Boris Sujdovic, Tony Pola, Kim Salmon, Tex Perkins and Charlie Owen are The Beasts.
The Beasts of Bourbon formed, somewhat by accident, in 1984. If you were 12 today, would you really be inclined to take the trouble to listen to something recorded by a bunch of blokes who started back then?
Well, the hell with your boring old 12-year-old self. The new album by the Beasts of Bourbon's direct descendants, The Beasts, is called "Still Here" and it rates seven (if not eight) bottles (out of five) in my books. It's really simple: "Still Here" is essential if, as you claim, you're a Beasts of Bourbon fan, or if you think of yourself as someone who loves rock'n'roll.
After an extremely emotional final performance with the Beasts of Bourbon, Tex Perkins hit upon the idea of getting all of the band’s members, past and present into a recording studio with no particular agenda other than to do just that.
It was more of a celebratory thing he had in mind than anything. Sadly, bassist Brian Hooper didn’t make it along as he passed away a week after the Beasts’ last show.

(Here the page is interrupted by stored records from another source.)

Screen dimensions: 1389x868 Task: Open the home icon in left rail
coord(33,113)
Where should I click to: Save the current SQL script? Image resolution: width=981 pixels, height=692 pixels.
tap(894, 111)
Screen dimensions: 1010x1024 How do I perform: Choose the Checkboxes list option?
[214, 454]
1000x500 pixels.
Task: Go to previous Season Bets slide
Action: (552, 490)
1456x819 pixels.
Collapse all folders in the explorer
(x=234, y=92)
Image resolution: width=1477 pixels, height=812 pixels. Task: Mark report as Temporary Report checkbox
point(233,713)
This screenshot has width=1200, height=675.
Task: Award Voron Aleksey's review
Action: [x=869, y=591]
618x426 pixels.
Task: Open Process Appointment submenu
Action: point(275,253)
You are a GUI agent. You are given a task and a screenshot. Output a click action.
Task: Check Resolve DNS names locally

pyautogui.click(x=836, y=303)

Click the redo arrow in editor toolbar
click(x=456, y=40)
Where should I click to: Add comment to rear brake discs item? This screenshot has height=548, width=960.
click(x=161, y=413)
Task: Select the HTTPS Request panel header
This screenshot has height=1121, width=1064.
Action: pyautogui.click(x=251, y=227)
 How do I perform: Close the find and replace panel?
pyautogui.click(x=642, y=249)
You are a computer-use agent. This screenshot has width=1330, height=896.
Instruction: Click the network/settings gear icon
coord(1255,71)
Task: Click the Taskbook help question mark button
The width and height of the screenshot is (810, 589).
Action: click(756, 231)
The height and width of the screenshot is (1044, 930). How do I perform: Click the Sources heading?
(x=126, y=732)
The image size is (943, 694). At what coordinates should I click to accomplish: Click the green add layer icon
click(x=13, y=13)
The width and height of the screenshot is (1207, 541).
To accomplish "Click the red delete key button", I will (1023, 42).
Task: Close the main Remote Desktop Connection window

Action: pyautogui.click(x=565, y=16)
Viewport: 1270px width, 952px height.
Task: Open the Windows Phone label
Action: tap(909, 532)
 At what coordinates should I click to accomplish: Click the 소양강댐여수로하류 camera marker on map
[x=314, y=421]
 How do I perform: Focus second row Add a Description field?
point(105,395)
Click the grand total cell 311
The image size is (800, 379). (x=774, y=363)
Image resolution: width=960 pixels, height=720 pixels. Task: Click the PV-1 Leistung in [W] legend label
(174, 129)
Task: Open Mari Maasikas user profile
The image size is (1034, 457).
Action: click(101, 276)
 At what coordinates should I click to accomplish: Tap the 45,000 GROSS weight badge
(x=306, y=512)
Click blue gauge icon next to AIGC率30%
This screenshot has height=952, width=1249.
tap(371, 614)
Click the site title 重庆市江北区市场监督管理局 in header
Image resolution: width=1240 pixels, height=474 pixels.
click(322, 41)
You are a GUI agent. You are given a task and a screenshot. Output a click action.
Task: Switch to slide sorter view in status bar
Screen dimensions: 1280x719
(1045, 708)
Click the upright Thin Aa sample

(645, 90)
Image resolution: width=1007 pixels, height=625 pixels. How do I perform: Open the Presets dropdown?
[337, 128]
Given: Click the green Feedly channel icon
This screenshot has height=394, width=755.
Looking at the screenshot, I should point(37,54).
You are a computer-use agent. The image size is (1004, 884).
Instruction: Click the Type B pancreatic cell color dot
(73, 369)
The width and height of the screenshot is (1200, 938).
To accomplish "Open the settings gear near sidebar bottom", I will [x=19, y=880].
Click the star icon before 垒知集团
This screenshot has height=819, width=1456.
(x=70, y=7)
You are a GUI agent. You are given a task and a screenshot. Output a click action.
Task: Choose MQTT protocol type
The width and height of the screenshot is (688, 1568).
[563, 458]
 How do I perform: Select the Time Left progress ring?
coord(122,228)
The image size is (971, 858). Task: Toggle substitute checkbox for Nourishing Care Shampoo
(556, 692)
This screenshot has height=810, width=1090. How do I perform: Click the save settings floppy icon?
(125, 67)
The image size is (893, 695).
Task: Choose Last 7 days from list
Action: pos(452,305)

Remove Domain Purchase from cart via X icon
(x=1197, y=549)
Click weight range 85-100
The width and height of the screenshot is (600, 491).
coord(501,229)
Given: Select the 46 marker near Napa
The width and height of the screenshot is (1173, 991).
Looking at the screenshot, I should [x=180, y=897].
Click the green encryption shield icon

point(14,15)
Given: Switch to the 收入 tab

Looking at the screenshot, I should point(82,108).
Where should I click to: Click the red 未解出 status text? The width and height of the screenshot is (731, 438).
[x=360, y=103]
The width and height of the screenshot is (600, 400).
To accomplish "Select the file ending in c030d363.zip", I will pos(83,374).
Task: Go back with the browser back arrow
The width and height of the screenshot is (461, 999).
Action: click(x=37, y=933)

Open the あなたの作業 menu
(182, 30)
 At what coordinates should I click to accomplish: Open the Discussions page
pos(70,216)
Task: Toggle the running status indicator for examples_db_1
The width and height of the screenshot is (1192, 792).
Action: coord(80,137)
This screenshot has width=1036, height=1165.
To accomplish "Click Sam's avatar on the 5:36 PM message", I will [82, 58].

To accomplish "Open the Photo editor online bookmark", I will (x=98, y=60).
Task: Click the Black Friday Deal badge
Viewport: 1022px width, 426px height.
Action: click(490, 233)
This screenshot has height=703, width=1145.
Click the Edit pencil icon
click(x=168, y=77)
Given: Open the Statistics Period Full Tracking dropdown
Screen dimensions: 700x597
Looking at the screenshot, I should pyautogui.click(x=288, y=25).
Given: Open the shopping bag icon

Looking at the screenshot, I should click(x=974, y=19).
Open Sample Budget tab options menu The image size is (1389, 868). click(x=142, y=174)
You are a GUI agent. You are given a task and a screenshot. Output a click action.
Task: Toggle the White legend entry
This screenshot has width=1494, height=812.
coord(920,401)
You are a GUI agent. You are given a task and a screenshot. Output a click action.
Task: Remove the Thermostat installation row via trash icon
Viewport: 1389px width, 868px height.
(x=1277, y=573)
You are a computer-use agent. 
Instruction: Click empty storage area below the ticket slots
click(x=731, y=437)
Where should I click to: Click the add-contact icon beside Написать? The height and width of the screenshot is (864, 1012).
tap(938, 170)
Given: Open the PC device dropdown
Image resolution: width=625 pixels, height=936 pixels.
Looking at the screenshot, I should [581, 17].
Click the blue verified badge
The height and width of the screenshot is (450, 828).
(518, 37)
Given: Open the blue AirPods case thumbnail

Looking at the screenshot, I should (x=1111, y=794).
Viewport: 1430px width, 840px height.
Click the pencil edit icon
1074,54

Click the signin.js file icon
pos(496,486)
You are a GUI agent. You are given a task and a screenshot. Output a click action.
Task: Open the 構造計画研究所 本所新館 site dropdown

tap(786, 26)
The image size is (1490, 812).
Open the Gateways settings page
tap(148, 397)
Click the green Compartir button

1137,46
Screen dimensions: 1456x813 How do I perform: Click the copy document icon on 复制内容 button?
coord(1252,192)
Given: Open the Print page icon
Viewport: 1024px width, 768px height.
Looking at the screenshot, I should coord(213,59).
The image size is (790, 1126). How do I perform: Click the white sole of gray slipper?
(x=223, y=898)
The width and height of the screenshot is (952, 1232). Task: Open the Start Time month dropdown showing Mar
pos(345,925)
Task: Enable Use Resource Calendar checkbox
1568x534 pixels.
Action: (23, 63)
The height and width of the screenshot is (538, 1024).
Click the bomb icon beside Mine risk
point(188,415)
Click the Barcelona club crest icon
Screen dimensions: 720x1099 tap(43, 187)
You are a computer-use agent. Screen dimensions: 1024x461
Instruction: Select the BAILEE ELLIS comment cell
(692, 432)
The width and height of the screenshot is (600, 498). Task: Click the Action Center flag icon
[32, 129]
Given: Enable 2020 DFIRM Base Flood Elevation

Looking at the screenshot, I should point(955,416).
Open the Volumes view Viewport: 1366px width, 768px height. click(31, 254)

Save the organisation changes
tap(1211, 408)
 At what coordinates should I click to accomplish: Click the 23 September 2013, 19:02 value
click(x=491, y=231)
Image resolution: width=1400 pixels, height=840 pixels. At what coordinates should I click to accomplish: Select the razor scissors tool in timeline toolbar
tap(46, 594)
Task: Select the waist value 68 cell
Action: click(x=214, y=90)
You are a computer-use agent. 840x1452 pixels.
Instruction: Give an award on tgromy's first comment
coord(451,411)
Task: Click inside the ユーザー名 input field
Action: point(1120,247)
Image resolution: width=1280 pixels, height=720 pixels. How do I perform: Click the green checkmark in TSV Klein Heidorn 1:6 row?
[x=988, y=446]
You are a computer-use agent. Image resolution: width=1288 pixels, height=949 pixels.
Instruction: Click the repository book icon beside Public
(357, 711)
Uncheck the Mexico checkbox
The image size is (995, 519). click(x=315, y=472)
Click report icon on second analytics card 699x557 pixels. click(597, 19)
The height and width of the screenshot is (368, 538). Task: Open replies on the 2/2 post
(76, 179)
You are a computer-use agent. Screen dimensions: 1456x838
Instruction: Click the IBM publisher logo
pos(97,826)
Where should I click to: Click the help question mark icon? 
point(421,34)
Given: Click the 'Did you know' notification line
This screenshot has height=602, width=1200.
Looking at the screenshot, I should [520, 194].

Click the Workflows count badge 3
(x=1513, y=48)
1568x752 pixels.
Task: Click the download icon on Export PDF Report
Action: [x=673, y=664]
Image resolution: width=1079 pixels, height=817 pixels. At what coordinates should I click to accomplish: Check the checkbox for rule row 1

Assembled in Melbourne's Soundpark Studio a couple of weeks later were, Charlie Owen, Boris Sujdovic, Tony Pola, Spencer Jones, Kim Salmon and Tex Perkins. They were unprepared, save for some some sketchy ideas, loose ends and a couple of covers. With limited time the band knocked together a collection of jams pretty much true to the crazy modus operandi employed back when “The Axeman’s Jazz” got laid down in that fateful eight-hour session in 1983.